“En aquel tiempo se acercó a Jesús un leproso, suplicándole de rodillas: Si quieres, puedes limpiarme. Sintiendo lástima, extendió la mano y lo tocó diciendo: Quiero: queda limpio”. (Mc 1, 40-41)
La curación de un leproso por Jesús nos sitúa no sólo ante un milagro sino también ante un símbolo, puesto que la lepra era considerada entonces como una enfermedad directamente relacionada con el pecado. Curar a un leproso era devolverle a la comunidad, devolverle a la familia de los limpios, de los santos.
Sin embargo, este leproso hace algo extraño tras ser curado: desobedece a Jesús y, conscientemente o no, le crea grandes problemas al empezar a divulgar el milagro que el Señor había hecho en él. Esto provoca que Cristo no pudiera, como dice el Evangelio, “entrar abiertamente en ningún pueblo” y que debiera pasar incluso las noches “en descampado”. Un favor hecho por Cristo se vuelve contra el Señor por la desobediencia de aquel que ha recibido el milagro.

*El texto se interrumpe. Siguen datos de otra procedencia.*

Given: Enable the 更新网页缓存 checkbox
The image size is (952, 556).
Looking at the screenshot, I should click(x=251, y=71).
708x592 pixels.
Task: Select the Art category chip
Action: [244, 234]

Hay, por lo tanto, una lepra peor que la física, una lepra moral. Es la desobediencia, es la ingratitud. En ella está el origen del pecado. Por eso, debemos dejarnos curar por Dios de ese mal y la mejor forma de hacerlo es vivir para darle gracias por los muchos dones que de él hemos recibido. Es terrible comprobar que hay muchos que están llenos de esos dones -la inteligencia, por ejemplo, o la salud- y que en lugar de ponerlos al servicio de Dios como acción de gracias por tenerlos, los ponen al servicio del enemigo de Dios, utilizándolos no para hacer el bien sino para hacer el mal. Dios permite que eso ocurra porque respeta la libertad humana, pero ese mal uso de los dones dados por Él no quedará impune.